TASK DESCRIPTION: Print the listing below verbatim, keeping every line in its original order.

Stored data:
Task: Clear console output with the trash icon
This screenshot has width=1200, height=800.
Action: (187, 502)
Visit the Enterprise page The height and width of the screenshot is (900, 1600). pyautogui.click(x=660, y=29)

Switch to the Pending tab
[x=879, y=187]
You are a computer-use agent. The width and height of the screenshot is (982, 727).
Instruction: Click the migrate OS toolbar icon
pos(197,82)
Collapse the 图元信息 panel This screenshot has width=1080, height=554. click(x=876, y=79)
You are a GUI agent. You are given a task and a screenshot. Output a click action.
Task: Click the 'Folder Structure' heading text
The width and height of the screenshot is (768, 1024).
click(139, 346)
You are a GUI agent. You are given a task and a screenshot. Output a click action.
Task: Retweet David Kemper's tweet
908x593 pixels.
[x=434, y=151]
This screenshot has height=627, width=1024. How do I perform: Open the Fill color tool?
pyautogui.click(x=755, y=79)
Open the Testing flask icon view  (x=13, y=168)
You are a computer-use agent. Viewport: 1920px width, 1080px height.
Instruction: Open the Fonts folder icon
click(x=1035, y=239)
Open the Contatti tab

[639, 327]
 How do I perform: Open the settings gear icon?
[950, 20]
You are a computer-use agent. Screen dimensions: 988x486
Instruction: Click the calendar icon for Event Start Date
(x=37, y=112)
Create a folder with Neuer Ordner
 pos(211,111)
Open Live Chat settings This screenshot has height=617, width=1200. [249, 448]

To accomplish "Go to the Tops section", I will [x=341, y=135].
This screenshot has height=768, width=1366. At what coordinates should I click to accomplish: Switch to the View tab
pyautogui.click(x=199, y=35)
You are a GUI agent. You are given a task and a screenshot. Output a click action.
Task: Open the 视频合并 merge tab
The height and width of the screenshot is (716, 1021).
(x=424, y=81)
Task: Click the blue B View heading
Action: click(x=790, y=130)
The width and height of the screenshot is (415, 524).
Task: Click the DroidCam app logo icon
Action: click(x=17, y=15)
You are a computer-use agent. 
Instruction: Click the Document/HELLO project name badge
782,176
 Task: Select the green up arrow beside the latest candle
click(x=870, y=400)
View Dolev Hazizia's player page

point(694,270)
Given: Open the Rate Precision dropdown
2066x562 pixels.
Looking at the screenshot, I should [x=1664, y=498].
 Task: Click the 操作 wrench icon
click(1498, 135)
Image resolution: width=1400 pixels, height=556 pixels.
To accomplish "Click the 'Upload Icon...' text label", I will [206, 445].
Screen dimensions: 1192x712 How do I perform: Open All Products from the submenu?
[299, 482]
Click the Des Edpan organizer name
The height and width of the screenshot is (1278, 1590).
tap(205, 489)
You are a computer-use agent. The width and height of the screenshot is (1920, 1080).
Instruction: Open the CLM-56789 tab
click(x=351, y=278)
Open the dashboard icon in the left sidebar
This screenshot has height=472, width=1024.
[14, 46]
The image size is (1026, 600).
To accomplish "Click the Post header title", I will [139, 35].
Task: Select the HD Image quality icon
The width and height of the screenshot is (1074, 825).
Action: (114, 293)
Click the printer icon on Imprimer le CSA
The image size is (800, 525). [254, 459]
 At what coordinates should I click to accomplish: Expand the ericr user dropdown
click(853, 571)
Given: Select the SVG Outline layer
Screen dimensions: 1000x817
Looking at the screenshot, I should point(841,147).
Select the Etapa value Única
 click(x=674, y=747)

ANSWER FOR THE TASK:
Task: Clear console output with the trash icon
This screenshot has width=1200, height=800.
Action: (187, 502)
Visit the Enterprise page The height and width of the screenshot is (900, 1600). pyautogui.click(x=660, y=29)

Switch to the Pending tab
[x=879, y=187]
You are a computer-use agent. The width and height of the screenshot is (982, 727).
Instruction: Click the migrate OS toolbar icon
pos(197,82)
Collapse the 图元信息 panel This screenshot has width=1080, height=554. click(x=876, y=79)
You are a GUI agent. You are given a task and a screenshot. Output a click action.
Task: Click the 'Folder Structure' heading text
The width and height of the screenshot is (768, 1024).
click(139, 346)
You are a GUI agent. You are given a task and a screenshot. Output a click action.
Task: Retweet David Kemper's tweet
908x593 pixels.
[x=434, y=151]
This screenshot has height=627, width=1024. How do I perform: Open the Fill color tool?
pyautogui.click(x=755, y=79)
Open the Testing flask icon view  (x=13, y=168)
You are a computer-use agent. Viewport: 1920px width, 1080px height.
Instruction: Open the Fonts folder icon
click(x=1035, y=239)
Open the Contatti tab

[639, 327]
 How do I perform: Open the settings gear icon?
[950, 20]
You are a computer-use agent. Screen dimensions: 988x486
Instruction: Click the calendar icon for Event Start Date
(x=37, y=112)
Create a folder with Neuer Ordner
 pos(211,111)
Open Live Chat settings This screenshot has height=617, width=1200. [249, 448]

To accomplish "Go to the Tops section", I will [x=341, y=135].
This screenshot has height=768, width=1366. At what coordinates should I click to accomplish: Switch to the View tab
pyautogui.click(x=199, y=35)
You are a GUI agent. You are given a task and a screenshot. Output a click action.
Task: Open the 视频合并 merge tab
The height and width of the screenshot is (716, 1021).
(x=424, y=81)
Task: Click the blue B View heading
Action: click(x=790, y=130)
The width and height of the screenshot is (415, 524).
Task: Click the DroidCam app logo icon
Action: click(x=17, y=15)
You are a computer-use agent. 
Instruction: Click the Document/HELLO project name badge
782,176
 Task: Select the green up arrow beside the latest candle
click(x=870, y=400)
View Dolev Hazizia's player page

point(694,270)
Given: Open the Rate Precision dropdown
2066x562 pixels.
Looking at the screenshot, I should [x=1664, y=498].
 Task: Click the 操作 wrench icon
click(1498, 135)
Image resolution: width=1400 pixels, height=556 pixels.
To accomplish "Click the 'Upload Icon...' text label", I will [206, 445].
Screen dimensions: 1192x712 How do I perform: Open All Products from the submenu?
[299, 482]
Click the Des Edpan organizer name
The height and width of the screenshot is (1278, 1590).
tap(205, 489)
You are a computer-use agent. The width and height of the screenshot is (1920, 1080).
Instruction: Open the CLM-56789 tab
click(x=351, y=278)
Open the dashboard icon in the left sidebar
This screenshot has height=472, width=1024.
[14, 46]
The image size is (1026, 600).
To accomplish "Click the Post header title", I will [139, 35].
Task: Select the HD Image quality icon
The width and height of the screenshot is (1074, 825).
Action: (114, 293)
Click the printer icon on Imprimer le CSA
The image size is (800, 525). [254, 459]
 At what coordinates should I click to accomplish: Expand the ericr user dropdown
click(853, 571)
Given: Select the SVG Outline layer
Screen dimensions: 1000x817
Looking at the screenshot, I should point(841,147).
Select the Etapa value Única
 click(x=674, y=747)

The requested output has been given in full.